A few months ago, Zachary Golper, the chef and an owner of Bien Cuit bakery in Brooklyn, gave me his recipe for rice flour poundcake. The rice flour, he said, would make the cake light, silky and very tender, while the combination of coconut oil and butter would give it a gentle flavor that was less overtly rich than the usual all-butter versions.
Never one to hesitate when it comes to baking a cake, I made it as soon I could. Back then, when I could just pop into any store anytime I wanted, finding the ingredients was easy. Rice flour was available in Asian markets and in the gluten-free section of large supermarkets, and there was plenty of it.

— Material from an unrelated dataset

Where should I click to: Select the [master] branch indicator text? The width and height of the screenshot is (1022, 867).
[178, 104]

The cake was every bit as good as Mr. Golper promised: with a tight-knit, melt-in-the-mouth crumb, and a delicate flavor spiked with a little black pepper and some mezcal.

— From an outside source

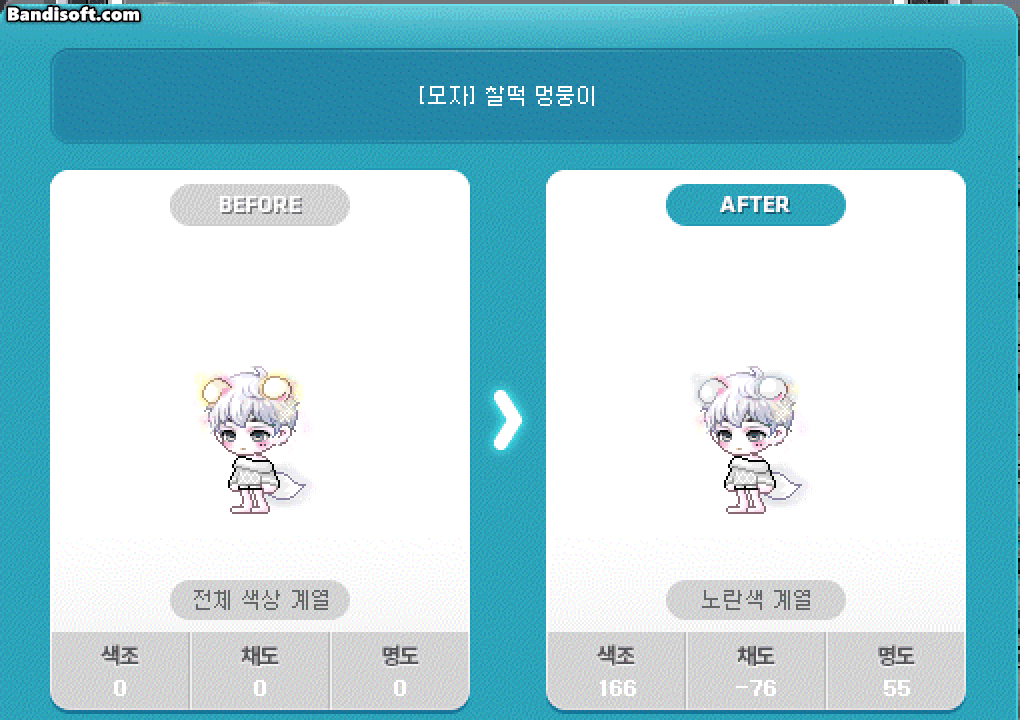Click the After panel 채도 label
Viewport: 1020px width, 720px height.
pos(756,655)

It was certainly one of the best poundcakes I’d ever made, and it was gluten-free. But I didn’t feel any rush to publish it. I filed it away as one of those evergreen recipes I could call on when I needed it. Maybe in summer, I thought, when people could pair it with berries.

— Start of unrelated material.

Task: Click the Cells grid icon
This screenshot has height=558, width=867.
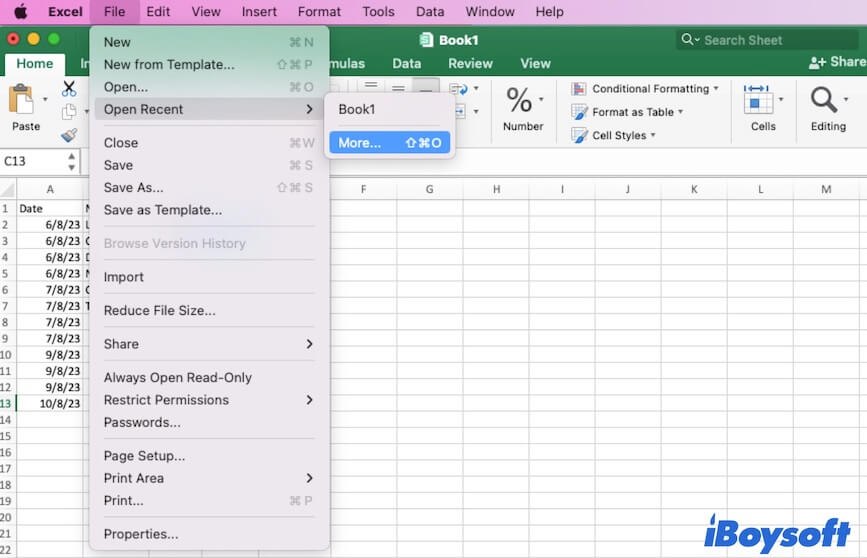Action: (758, 100)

Then, everything changed. Suddenly, all-purpose flour became as scarce as hand sanitizer, and rice flour became an excellent and unusual option.
[For more recipes from Melissa Clark, see her new column, From the Pantry.]
When Mr. Golper developed the recipe, he used white rice flour that was milled in Japan, where, he said, they have a different grinding technology that produces a consistently fine particle size.
When I first made it, I used some of his Japanese flour, and it was divine. But since then, I’ve made it with non-Japanese rice flour, and it was nearly as good, maybe ever so slightly less satiny on the tongue. (Full disclosure: My husband and daughter didn’t notice a difference.)
But perhaps the best part about this cake recipe, in this particular moment, is that if you don’t have rice flour, Mr. Golper said, you could use white rice.
“Just throw some into a coffee grinder, and you’ve got rice flour,” he said. “I mean it’s definitely class C rice flour, but it will work,” he said. (Class C refers to a lower-quality flour.)
Which means, even if the supermarket baking aisle shelves continue to offer up slim pickings — cassava flour, anyone? — if you have rice, you can make cake. And a very good cake, indeed.